Tramadol caused a significant reduction in serum FSH, LH and testosterone levels, epididymal sperm count, and motility, as well as testicular GPX and SOD activities. On the other hand, a significant elevation of testicular MDA, IL-1β, IL-6, and TNF-α levels and caspase-8 and caspase-3 activities were found. However, PDTC administration with tramadol showed significantly increased sperm production and motility and alleviated tramadol-induced disturbance in other measured parameters in the Tr + PDTC group compared to the Tr group. Moreover, co-administration of PDTC with tramadol significantly alleviated the histopathological structure of testicular tissue and the increased iNOS expressions noticed in the tramadol-treated group.

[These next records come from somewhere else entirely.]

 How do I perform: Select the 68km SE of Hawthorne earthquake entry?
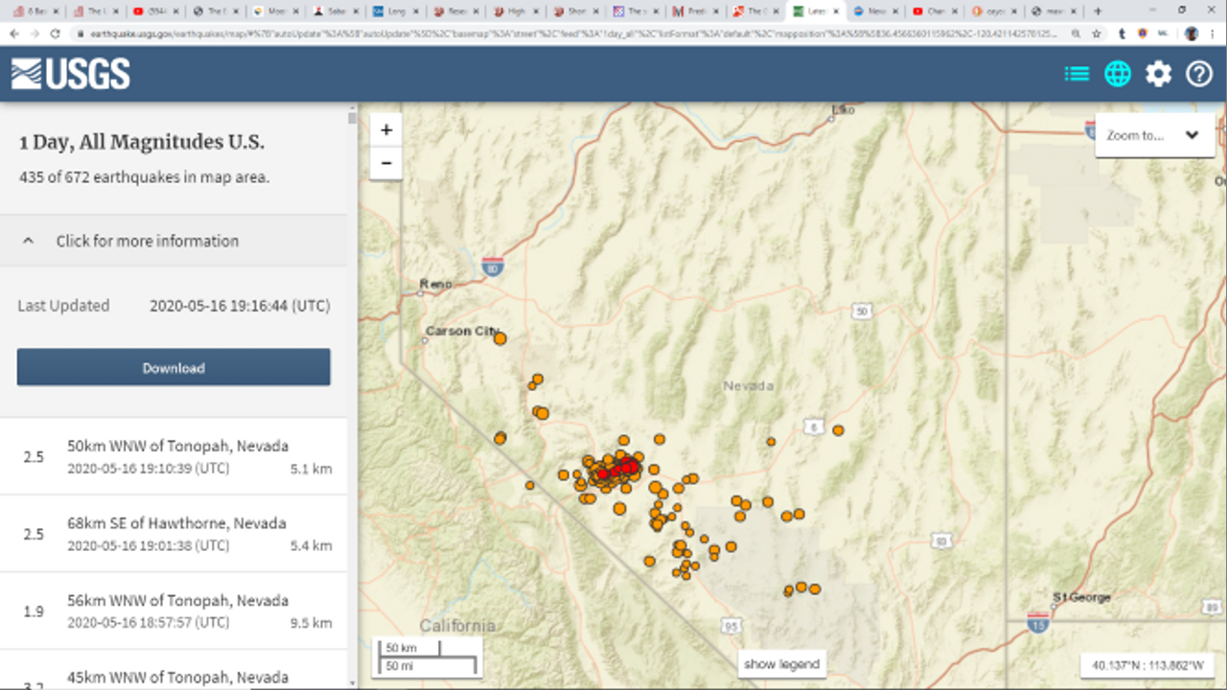(177, 534)
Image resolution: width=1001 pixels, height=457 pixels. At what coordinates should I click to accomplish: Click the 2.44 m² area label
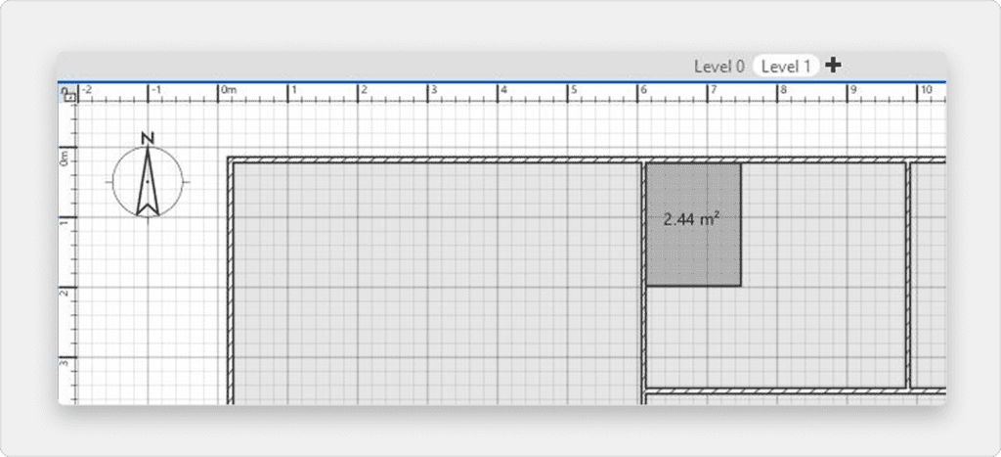pyautogui.click(x=691, y=220)
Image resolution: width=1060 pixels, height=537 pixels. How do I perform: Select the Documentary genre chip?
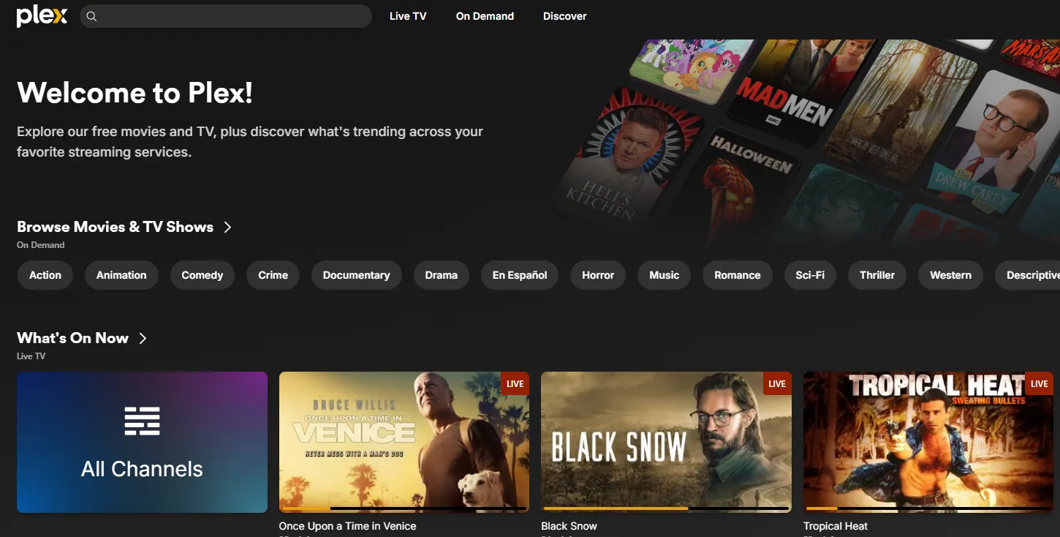[356, 275]
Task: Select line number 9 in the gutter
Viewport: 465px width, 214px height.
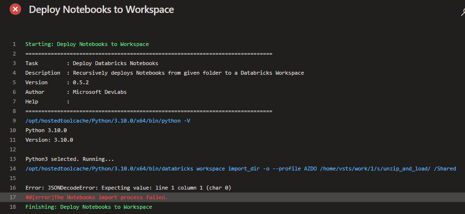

Considering the protective effects of PDTC against the reproductive toxicity induced by tramadol, this compound can be used as a possible protective and treating target for tramadol-induced reproductive toxicity.
One of the most widely used pain killers is tramadol hydrochloride that is considered centrally acting opioids with more potent pain killing effect. Regarding its pharmacokinetics, rapid absorption and rapid tissue distribution are its characteristics (Leppert and Łuczak 2005). Regarding its pharmacodynamics, as tramadol is considered a synthetic opioid, it gives action through selective agonistic effect on mu (μ) receptors with lower action through other opioid receptors: δ- and κ-. As a synthetic opioid, it produces similar side actions like other opioid drugs including hypotension, dizziness, nausea, dry mouth, constipation, delayed ejaculation, and respiratory depression (in rare cases) (Baghishani et al. 2018).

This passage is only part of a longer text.